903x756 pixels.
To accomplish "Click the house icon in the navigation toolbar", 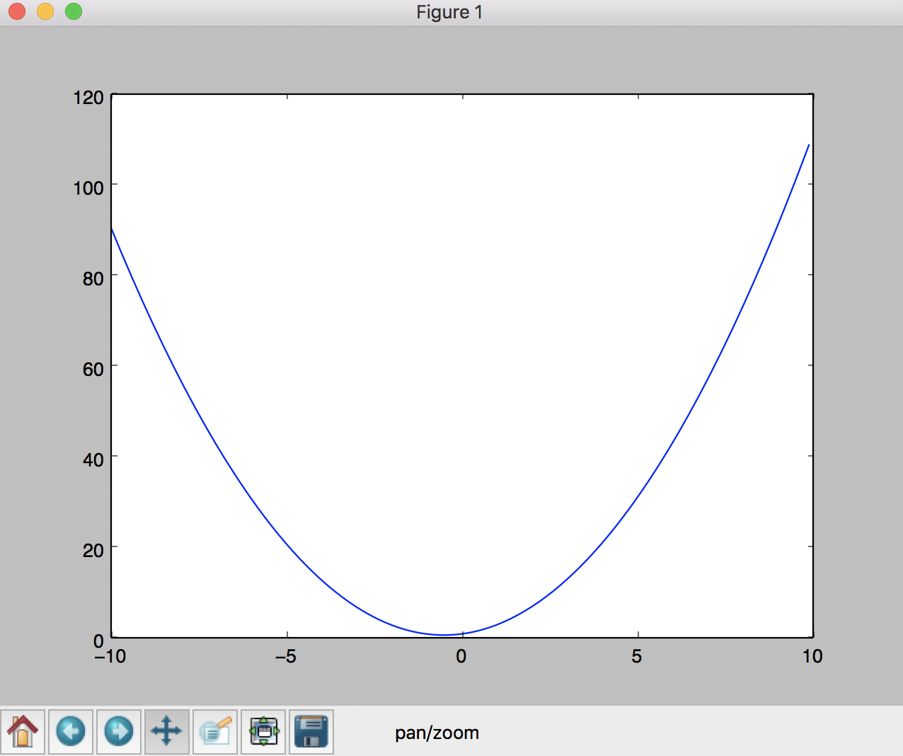I will pos(23,732).
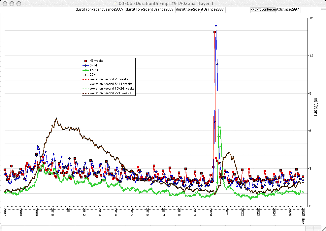Image resolution: width=326 pixels, height=231 pixels.
Task: Select the blue diamond 5-14 legend marker
Action: click(x=86, y=65)
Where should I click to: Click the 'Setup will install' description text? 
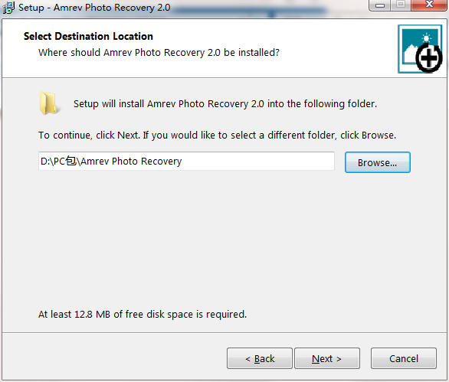(225, 103)

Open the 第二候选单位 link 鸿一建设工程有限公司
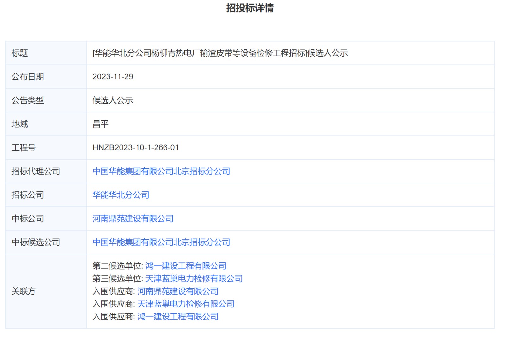click(186, 266)
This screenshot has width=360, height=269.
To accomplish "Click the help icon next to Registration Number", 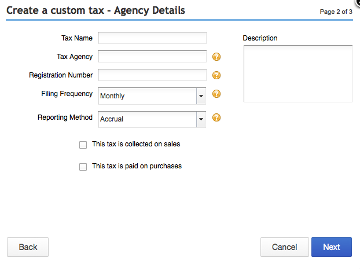I will (217, 75).
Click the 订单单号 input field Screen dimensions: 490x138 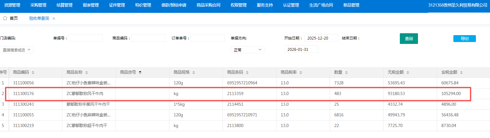(207, 38)
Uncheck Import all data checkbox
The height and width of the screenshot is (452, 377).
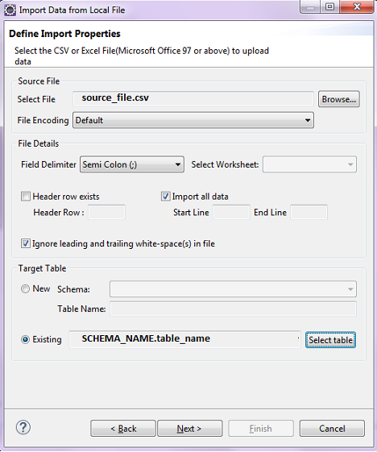pos(165,197)

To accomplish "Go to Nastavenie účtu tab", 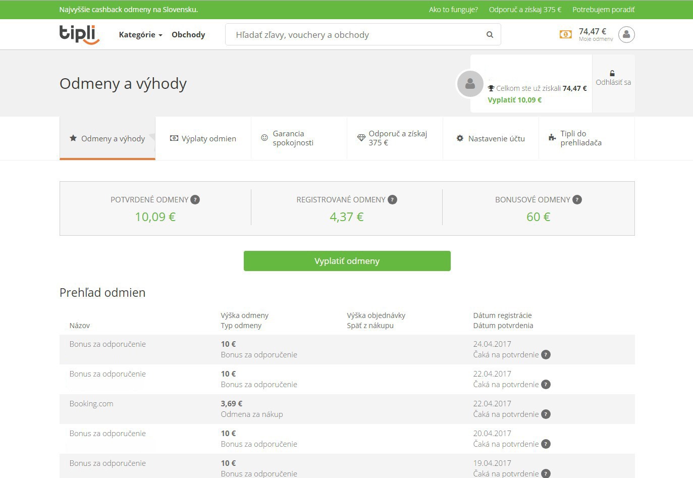I will [x=491, y=138].
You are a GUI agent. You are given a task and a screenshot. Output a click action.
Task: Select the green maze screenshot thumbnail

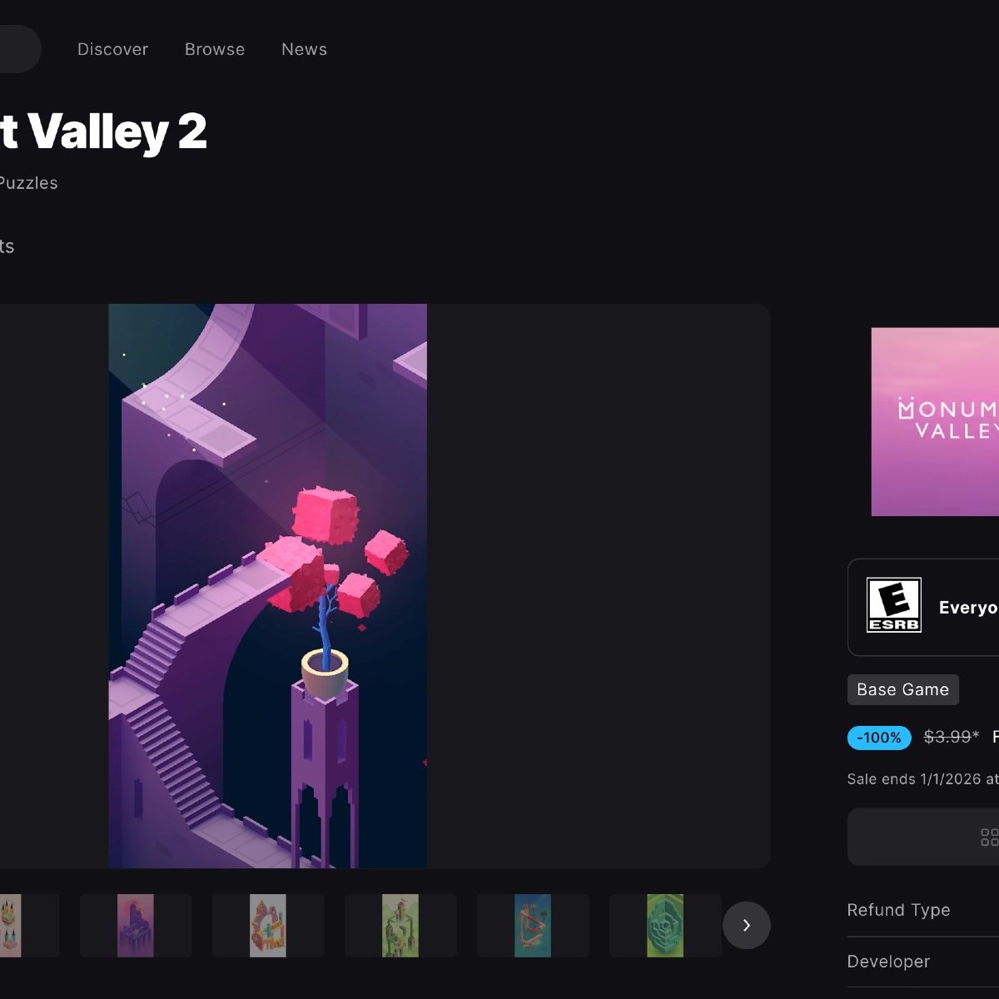click(x=665, y=925)
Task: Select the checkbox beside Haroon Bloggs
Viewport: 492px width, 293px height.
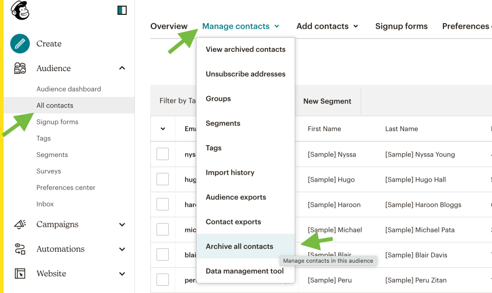Action: [x=162, y=205]
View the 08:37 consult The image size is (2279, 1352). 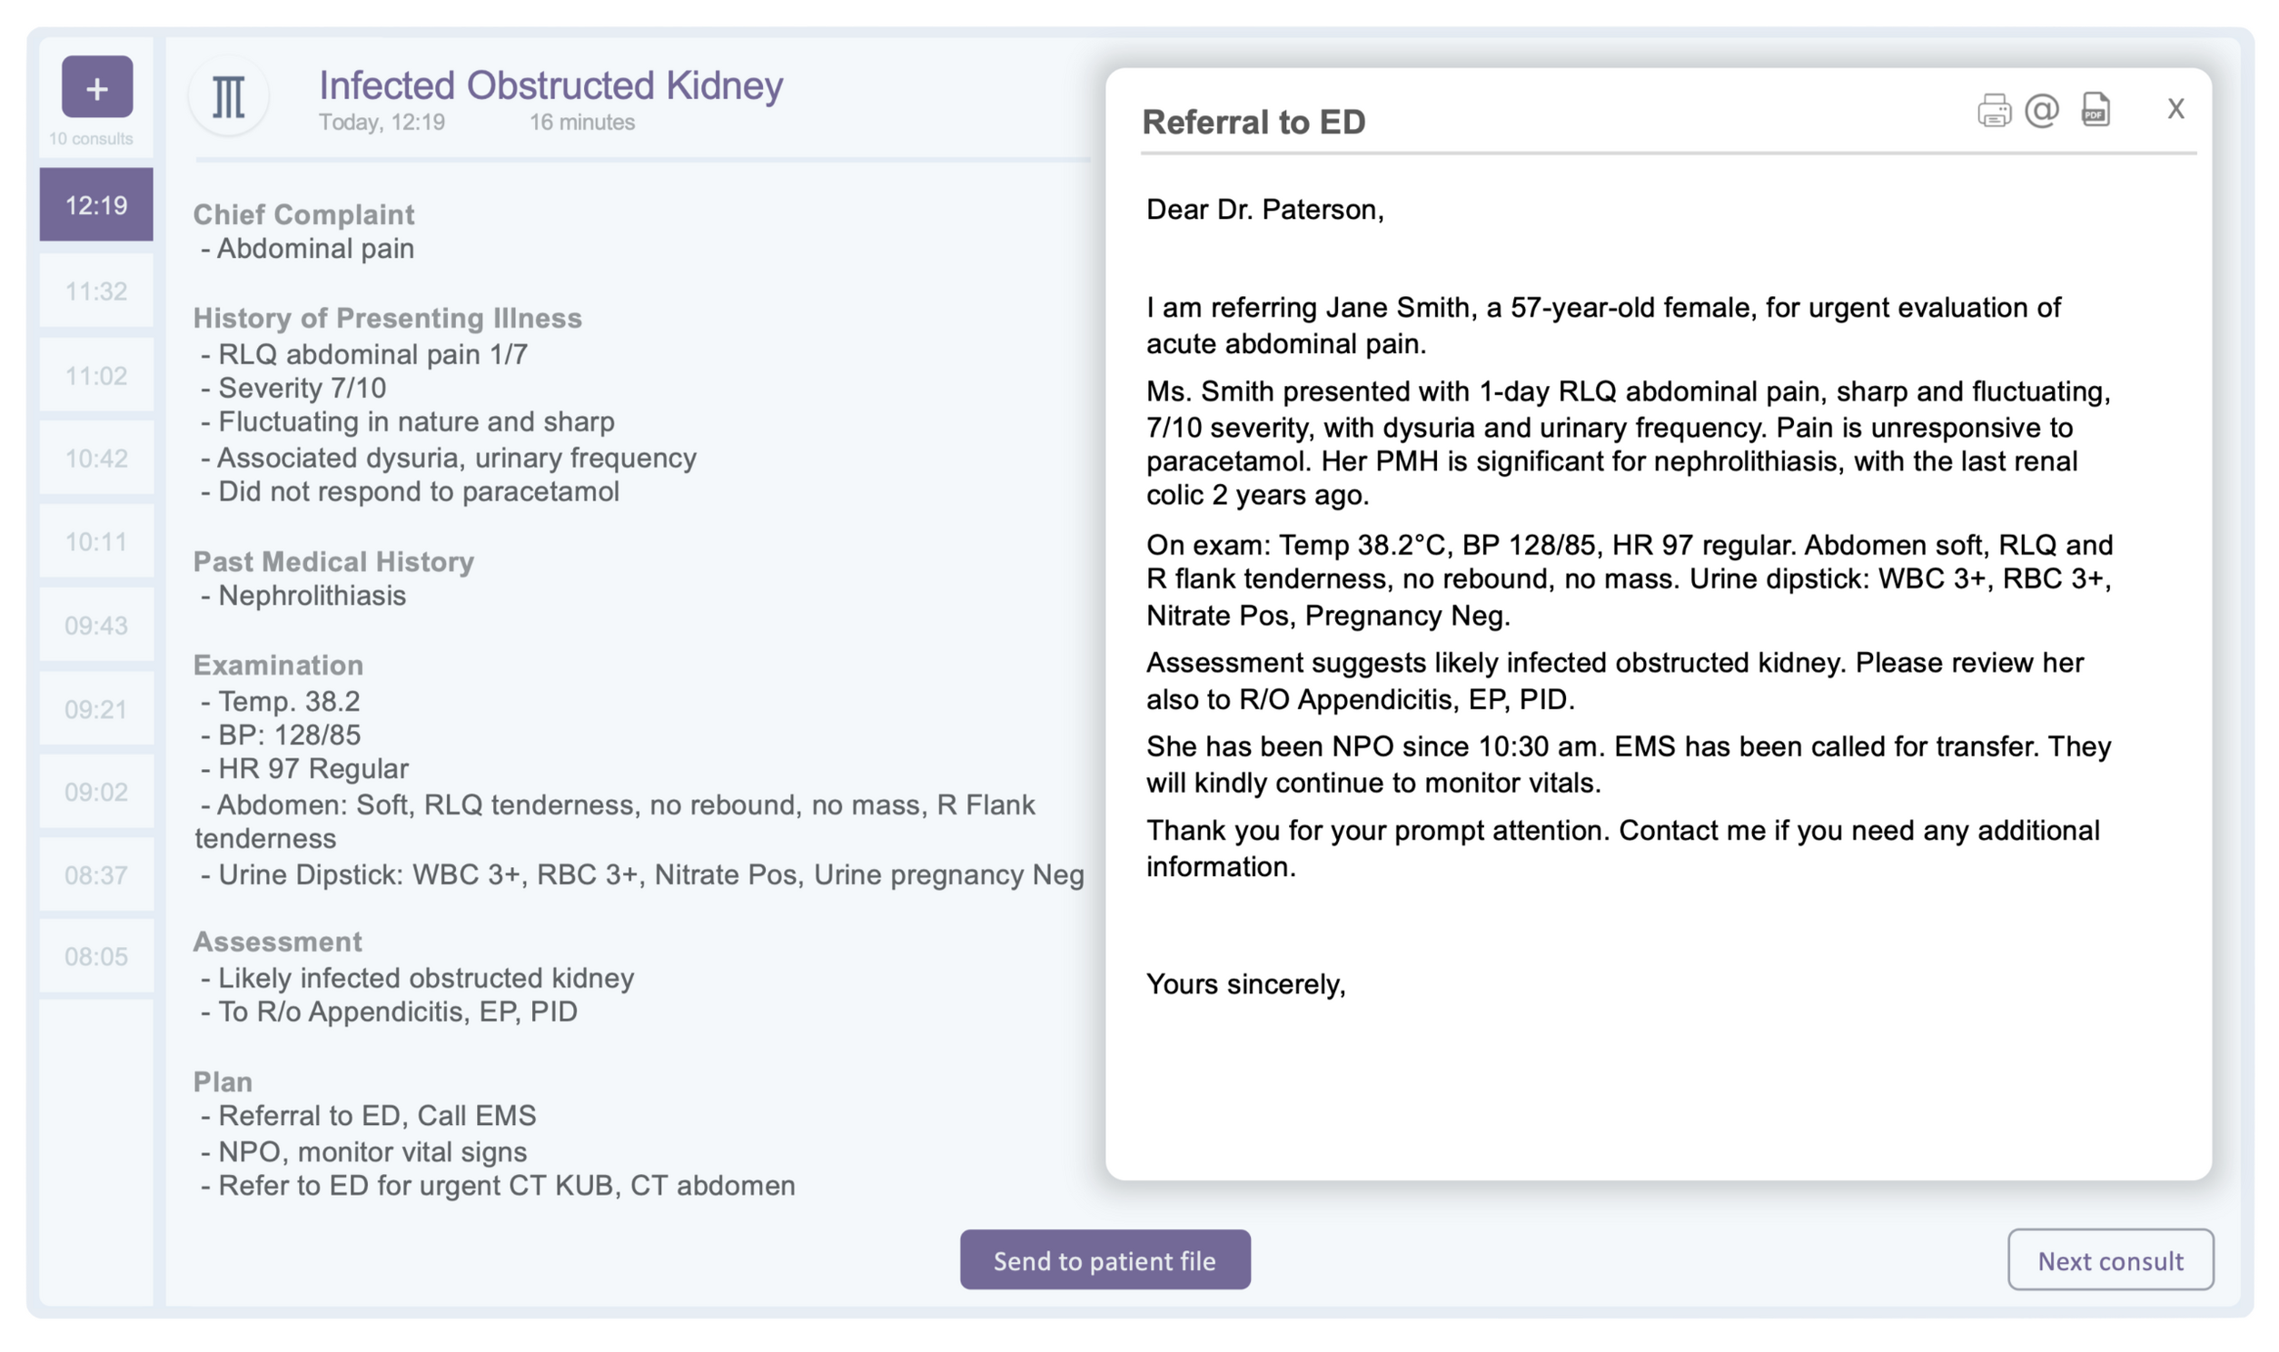97,876
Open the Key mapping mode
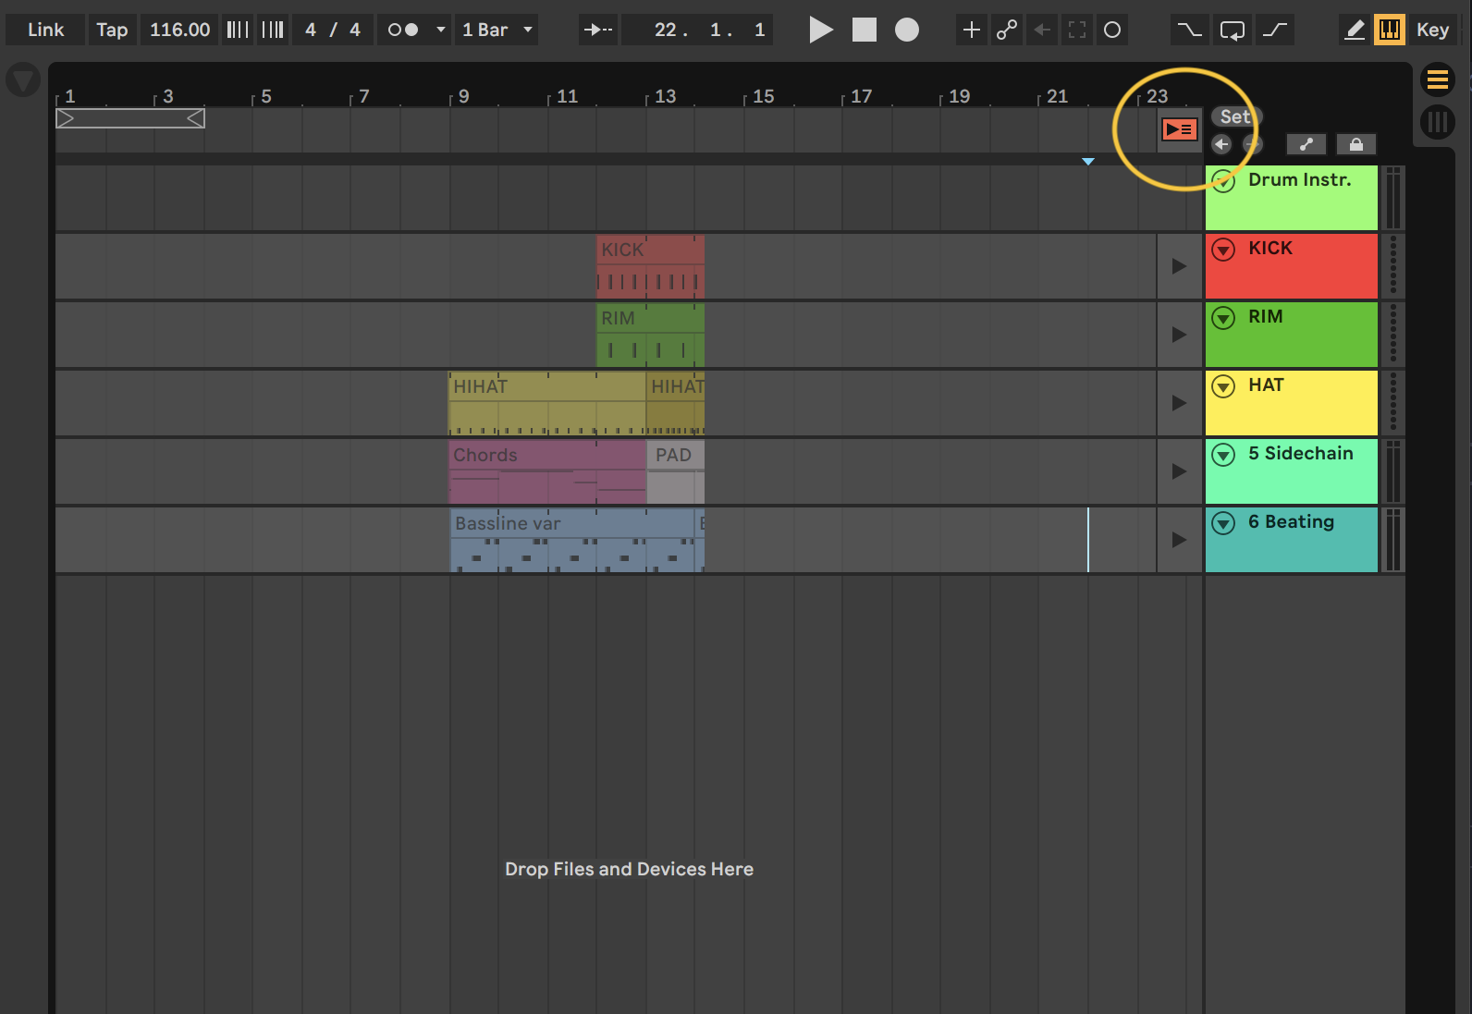 pos(1431,30)
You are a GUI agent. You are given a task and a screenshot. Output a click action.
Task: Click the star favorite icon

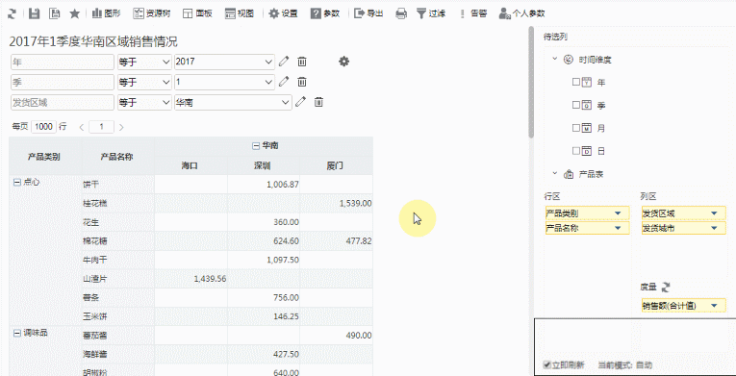(x=75, y=13)
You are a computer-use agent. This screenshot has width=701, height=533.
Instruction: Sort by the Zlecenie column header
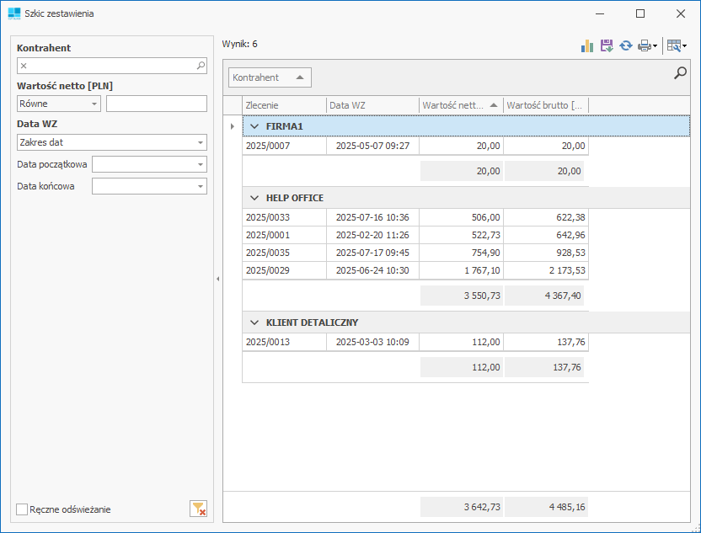[x=283, y=105]
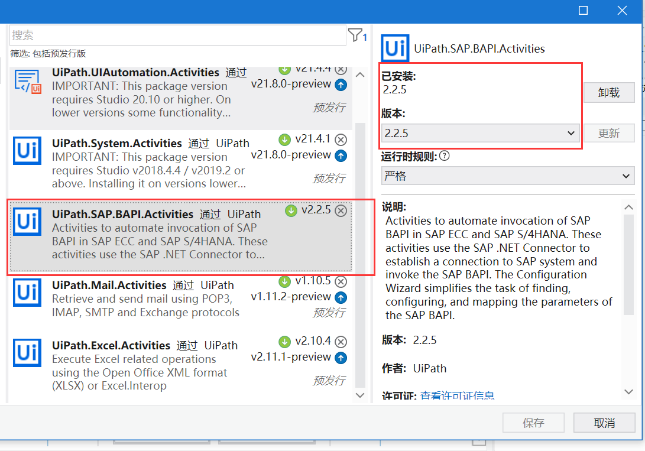The width and height of the screenshot is (645, 451).
Task: Click the 保存 save button
Action: (x=533, y=423)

WHAT THE TASK ASKS: Every line of the listing above that includes "checkbox" should be copied out.

ANSWER SPACE:
Uncheck Import all data checkbox
Task: Select the checkbox beside Haroon Bloggs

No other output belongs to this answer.